*** TEXT PASSAGE ***

The New York Times: Deficit Panel Still Talking As Others Focus On Spending Bills
As members of the Congressional deficit reduction panel retreated to conference rooms Monday to continue negotiations, House Republicans and Senate Democrats were putting their final touches on a series of spending bills that they hope will avert another showdown over short-term financing of the government. The discussions among members of the deficit reduction committee reflect the wrangling over spending writ large, and the members’ inability to reach a compromise with less than two weeks to their deadline to present to the full Congress has unnerved lawmakers (Steinhauer and Pear, 11/14).

The Associated Press/Washington Post: GOP Hopefuls Oppose Potential Deficit Deal As Supercommittee Struggles
Republican presidential hopefuls are assaulting a proposal by GOP lawmakers on a bipartisan deficit-reduction panel that calls for increased tax revenues even as the special supercommittee appears increasingly headed for deadlock. … The GOP rank and file was to be briefed on the supercommittee negotiations at a closed-door session Tuesday. The House returned Monday from a weeklong vacation. The committee has been at work for two months, hoping to succeed at a task that has defied the best efforts of high-ranking political leaders past and present. The principal stumbling blocks revolve around taxes, on the one hand, and the large federal benefit programs of Medicare, Medicaid and Social Security, on the other. Democrats are unwilling to agree to cuts in benefit programs unless Republicans will accept higher taxes, particularly on the highest-income individuals and families (11/15).

Politico: Medicare Savings By Raising The Eligibility Age Could Be A Mirage
One way to save Medicare money is to gradually boost the eligibility age from 65 to 67, eventually aligning it with the older Social Security age being phased in. The idea is popular among Republicans, some Democrats and various deficit experts. Even President Barack Obama said last summer that he could consider it as part of a comprehensive deficit-cutting package. The House Republicans included it in their budget proposal last spring, which passed without Democratic support. And it’s an element of Mitt Romney’s Medicare overhaul blueprint (Dobias, 11/14).

*** End of TEXT PASSAGE ***

## PROBLEM A
Check each statement below against the deficit news roundup above. Answer yes or no and quote the words that decide it.
(i) The House returned Monday from a two-week vacation.
(ii) The deficit-reduction committee has been at work for two months.
(iii) The House Republicans' budget proposal from last spring passed with Democratic support.
## PROBLEM B
Please answer these questions from the deficit news roundup above.
(i) On what day was the GOP rank and file to be briefed on the supercommittee negotiations?
(ii) How long did the deficit reduction committee members have until their deadline to present to the full Congress?
(iii) The Medicare eligibility age would be raised from what age to what age?
## PROBLEM C
The deficit news roundup above names the large federal benefit programs that are one of the principal stumbling blocks. List all of them.

*** EXTRACTED DATA ***

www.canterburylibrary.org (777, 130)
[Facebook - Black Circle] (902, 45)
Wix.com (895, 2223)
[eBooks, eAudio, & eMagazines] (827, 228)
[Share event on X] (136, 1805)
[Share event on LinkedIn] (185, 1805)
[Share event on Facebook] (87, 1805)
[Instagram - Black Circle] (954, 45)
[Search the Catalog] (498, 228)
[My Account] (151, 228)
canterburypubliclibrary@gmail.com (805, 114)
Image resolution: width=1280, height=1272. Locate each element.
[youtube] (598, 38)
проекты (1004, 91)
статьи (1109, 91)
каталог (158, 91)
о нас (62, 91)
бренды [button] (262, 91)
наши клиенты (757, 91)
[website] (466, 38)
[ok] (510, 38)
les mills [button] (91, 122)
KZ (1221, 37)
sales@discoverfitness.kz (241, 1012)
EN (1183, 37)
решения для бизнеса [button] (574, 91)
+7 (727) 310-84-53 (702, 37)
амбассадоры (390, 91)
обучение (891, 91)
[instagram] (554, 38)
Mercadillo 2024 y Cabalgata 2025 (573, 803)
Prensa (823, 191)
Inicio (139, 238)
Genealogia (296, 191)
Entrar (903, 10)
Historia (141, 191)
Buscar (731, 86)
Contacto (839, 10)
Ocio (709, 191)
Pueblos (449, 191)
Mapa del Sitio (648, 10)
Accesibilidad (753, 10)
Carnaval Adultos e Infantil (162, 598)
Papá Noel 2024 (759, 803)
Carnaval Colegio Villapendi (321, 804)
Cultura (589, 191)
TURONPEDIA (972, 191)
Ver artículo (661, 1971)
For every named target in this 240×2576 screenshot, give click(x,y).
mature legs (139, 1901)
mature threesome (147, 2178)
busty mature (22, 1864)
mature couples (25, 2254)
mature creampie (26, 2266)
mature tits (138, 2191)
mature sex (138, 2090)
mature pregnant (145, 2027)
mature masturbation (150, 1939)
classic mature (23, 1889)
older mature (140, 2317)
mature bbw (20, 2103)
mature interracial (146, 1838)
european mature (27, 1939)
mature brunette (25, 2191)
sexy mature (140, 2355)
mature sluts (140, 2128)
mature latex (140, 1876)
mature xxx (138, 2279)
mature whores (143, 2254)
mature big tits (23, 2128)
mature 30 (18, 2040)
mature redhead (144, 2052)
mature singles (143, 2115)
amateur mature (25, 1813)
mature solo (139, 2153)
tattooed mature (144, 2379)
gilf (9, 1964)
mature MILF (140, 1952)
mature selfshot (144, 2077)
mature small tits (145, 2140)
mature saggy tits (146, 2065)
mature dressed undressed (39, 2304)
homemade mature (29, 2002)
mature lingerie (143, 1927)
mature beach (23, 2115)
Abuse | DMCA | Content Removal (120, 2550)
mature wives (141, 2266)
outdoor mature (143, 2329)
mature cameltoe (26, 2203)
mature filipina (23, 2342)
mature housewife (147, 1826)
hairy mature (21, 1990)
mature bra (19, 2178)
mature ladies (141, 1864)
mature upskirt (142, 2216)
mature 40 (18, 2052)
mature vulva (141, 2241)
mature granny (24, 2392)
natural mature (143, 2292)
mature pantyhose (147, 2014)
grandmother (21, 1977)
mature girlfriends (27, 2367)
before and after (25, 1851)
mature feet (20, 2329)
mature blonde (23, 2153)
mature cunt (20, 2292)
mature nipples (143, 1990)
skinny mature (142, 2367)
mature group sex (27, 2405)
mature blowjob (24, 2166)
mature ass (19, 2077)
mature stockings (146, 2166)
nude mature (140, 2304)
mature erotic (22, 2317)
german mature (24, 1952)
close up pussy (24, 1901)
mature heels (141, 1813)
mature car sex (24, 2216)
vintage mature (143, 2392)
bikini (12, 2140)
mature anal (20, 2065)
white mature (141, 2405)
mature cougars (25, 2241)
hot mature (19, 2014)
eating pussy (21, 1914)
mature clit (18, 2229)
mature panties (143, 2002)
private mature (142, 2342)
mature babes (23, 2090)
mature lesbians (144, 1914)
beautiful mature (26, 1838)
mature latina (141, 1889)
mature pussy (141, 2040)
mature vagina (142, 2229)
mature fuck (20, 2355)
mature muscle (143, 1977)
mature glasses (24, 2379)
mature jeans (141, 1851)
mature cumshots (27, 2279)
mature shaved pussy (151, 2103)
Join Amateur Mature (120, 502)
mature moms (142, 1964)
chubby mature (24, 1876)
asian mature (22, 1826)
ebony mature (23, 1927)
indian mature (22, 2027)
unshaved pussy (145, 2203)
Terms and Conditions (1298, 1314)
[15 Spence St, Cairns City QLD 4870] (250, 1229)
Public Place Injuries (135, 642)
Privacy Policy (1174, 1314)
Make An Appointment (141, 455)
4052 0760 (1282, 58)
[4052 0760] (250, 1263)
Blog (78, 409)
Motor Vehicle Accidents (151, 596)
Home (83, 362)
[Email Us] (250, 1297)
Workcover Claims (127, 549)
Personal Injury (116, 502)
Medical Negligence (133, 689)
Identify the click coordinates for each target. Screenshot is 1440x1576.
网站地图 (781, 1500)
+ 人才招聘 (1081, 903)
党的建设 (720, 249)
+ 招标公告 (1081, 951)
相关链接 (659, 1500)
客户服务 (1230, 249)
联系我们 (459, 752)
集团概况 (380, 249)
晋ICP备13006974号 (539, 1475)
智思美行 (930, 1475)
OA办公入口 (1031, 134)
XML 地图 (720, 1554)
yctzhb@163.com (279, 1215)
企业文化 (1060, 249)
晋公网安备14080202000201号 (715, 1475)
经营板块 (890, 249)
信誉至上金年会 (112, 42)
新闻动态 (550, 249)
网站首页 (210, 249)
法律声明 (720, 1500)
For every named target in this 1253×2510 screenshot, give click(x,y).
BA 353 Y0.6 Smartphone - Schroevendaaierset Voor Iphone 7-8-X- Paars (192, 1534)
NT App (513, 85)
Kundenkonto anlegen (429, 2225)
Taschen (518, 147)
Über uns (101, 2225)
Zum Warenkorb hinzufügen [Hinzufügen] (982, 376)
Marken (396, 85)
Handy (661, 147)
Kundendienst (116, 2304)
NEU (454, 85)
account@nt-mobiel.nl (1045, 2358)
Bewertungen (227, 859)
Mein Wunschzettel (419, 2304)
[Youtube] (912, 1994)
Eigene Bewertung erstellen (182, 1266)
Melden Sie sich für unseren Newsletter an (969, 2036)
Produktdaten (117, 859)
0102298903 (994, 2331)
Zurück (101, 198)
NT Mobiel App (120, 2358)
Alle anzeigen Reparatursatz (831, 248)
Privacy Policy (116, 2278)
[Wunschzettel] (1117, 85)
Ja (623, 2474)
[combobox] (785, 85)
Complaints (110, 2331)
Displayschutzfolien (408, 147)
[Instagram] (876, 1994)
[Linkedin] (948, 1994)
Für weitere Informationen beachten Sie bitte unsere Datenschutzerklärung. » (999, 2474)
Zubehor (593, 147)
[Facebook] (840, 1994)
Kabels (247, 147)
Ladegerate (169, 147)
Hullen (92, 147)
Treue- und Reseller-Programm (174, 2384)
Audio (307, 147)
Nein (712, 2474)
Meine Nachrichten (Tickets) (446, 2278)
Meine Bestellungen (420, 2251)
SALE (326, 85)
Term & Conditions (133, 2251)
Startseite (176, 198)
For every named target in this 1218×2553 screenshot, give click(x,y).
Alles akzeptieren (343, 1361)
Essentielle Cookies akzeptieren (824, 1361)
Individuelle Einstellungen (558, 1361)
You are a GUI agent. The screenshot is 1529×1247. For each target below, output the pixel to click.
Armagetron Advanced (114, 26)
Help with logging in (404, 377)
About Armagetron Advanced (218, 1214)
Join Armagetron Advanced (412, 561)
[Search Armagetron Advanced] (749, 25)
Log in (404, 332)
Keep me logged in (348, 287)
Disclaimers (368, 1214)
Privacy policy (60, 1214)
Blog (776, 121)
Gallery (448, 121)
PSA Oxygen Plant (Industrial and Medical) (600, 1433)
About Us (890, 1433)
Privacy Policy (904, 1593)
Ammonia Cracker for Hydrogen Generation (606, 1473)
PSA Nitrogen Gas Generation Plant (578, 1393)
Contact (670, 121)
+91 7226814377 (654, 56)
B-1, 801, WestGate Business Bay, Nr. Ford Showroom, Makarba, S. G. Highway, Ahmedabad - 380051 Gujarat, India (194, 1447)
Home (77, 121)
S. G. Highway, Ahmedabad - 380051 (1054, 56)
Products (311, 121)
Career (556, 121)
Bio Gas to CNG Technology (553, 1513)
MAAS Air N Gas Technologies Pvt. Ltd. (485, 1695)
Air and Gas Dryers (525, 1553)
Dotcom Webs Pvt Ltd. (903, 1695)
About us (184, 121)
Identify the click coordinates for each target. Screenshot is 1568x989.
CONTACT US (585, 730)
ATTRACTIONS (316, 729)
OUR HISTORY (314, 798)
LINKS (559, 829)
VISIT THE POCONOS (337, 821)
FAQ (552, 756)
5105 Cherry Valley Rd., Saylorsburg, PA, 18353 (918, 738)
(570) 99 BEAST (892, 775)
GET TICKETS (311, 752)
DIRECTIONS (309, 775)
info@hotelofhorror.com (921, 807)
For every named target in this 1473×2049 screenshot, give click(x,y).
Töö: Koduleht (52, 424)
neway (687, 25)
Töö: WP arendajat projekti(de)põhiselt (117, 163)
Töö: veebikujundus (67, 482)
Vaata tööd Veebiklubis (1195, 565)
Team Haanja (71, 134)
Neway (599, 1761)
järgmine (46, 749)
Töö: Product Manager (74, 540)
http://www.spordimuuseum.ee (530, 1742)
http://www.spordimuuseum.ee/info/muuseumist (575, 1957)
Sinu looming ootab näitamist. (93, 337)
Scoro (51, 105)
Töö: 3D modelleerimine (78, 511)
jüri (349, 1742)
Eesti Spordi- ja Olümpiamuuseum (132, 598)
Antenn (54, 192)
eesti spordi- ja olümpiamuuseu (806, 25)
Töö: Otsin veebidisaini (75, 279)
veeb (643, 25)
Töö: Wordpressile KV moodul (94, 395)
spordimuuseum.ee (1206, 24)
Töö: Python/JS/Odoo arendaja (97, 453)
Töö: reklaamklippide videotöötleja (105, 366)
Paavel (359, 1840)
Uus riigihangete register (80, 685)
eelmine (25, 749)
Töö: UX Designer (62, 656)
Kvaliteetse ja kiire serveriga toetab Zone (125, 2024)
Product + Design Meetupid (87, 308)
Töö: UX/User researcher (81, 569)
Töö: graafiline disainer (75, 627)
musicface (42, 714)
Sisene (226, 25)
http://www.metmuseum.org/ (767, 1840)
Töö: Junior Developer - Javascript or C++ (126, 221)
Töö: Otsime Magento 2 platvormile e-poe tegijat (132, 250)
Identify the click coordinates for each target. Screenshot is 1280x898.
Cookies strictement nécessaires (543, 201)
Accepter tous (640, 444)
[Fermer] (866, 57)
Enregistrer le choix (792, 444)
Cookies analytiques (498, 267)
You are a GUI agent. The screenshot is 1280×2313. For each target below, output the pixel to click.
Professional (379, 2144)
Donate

*** End of EXTRACTED DATA ***

## WRITTEN ANSWER A
(i) No: "The House returned Monday from a weeklong vacation."
(ii) Yes: "The committee has been at work for two months"
(iii) No: "which passed without Democratic support."

## WRITTEN ANSWER B
(i) Tuesday
(ii) Less than two weeks
(iii) From 65 to 67

## WRITTEN ANSWER C
Medicare, Medicaid, Social Security